Top of Record set
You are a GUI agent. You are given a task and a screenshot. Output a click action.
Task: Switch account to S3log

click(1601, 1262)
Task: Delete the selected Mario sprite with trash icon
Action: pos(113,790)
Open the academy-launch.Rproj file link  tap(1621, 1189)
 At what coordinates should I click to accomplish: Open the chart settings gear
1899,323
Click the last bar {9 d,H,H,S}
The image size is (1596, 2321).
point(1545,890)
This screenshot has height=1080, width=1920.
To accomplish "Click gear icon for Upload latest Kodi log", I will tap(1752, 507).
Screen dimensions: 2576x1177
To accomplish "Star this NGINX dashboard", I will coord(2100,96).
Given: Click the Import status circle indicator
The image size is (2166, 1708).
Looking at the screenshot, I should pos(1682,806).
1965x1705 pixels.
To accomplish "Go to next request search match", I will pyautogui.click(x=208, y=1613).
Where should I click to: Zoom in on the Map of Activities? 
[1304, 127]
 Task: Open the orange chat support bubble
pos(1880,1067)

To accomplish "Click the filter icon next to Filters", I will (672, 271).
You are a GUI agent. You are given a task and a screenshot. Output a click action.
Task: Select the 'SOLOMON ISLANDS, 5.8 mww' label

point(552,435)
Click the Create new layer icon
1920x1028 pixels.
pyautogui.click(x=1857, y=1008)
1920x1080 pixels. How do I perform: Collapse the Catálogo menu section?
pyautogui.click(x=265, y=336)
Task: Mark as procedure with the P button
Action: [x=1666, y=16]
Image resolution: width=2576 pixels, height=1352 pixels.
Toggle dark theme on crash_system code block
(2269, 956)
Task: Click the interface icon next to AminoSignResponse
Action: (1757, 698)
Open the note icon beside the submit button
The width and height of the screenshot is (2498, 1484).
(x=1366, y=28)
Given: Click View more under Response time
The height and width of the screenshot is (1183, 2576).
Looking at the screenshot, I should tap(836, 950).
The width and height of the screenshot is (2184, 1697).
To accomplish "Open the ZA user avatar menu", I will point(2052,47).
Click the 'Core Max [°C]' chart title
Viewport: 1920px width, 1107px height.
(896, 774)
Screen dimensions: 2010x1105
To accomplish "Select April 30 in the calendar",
Bottom of Record set
| Work task |
A full, exact copy of the entries is required. Return it.

| Response |
You are a GUI agent. You are given a task and a screenshot. Output a click action.
Task: Switch account to S3log

click(1601, 1262)
Task: Delete the selected Mario sprite with trash icon
Action: pos(113,790)
Open the academy-launch.Rproj file link  tap(1621, 1189)
 At what coordinates should I click to accomplish: Open the chart settings gear
1899,323
Click the last bar {9 d,H,H,S}
The image size is (1596, 2321).
point(1545,890)
This screenshot has height=1080, width=1920.
To accomplish "Click gear icon for Upload latest Kodi log", I will tap(1752, 507).
Screen dimensions: 2576x1177
To accomplish "Star this NGINX dashboard", I will coord(2100,96).
Given: Click the Import status circle indicator
The image size is (2166, 1708).
Looking at the screenshot, I should pos(1682,806).
1965x1705 pixels.
To accomplish "Go to next request search match", I will pyautogui.click(x=208, y=1613).
Where should I click to: Zoom in on the Map of Activities? 
[1304, 127]
 Task: Open the orange chat support bubble
pos(1880,1067)

To accomplish "Click the filter icon next to Filters", I will (672, 271).
You are a GUI agent. You are given a task and a screenshot. Output a click action.
Task: Select the 'SOLOMON ISLANDS, 5.8 mww' label

point(552,435)
Click the Create new layer icon
1920x1028 pixels.
pyautogui.click(x=1857, y=1008)
1920x1080 pixels. How do I perform: Collapse the Catálogo menu section?
pyautogui.click(x=265, y=336)
Task: Mark as procedure with the P button
Action: [x=1666, y=16]
Image resolution: width=2576 pixels, height=1352 pixels.
Toggle dark theme on crash_system code block
(2269, 956)
Task: Click the interface icon next to AminoSignResponse
Action: (1757, 698)
Open the note icon beside the submit button
The width and height of the screenshot is (2498, 1484).
(x=1366, y=28)
Given: Click View more under Response time
The height and width of the screenshot is (1183, 2576).
Looking at the screenshot, I should tap(836, 950).
The width and height of the screenshot is (2184, 1697).
To accomplish "Open the ZA user avatar menu", I will point(2052,47).
Click the 'Core Max [°C]' chart title
Viewport: 1920px width, 1107px height.
(896, 774)
Screen dimensions: 2010x1105
To accomplish "Select April 30 in the calendar",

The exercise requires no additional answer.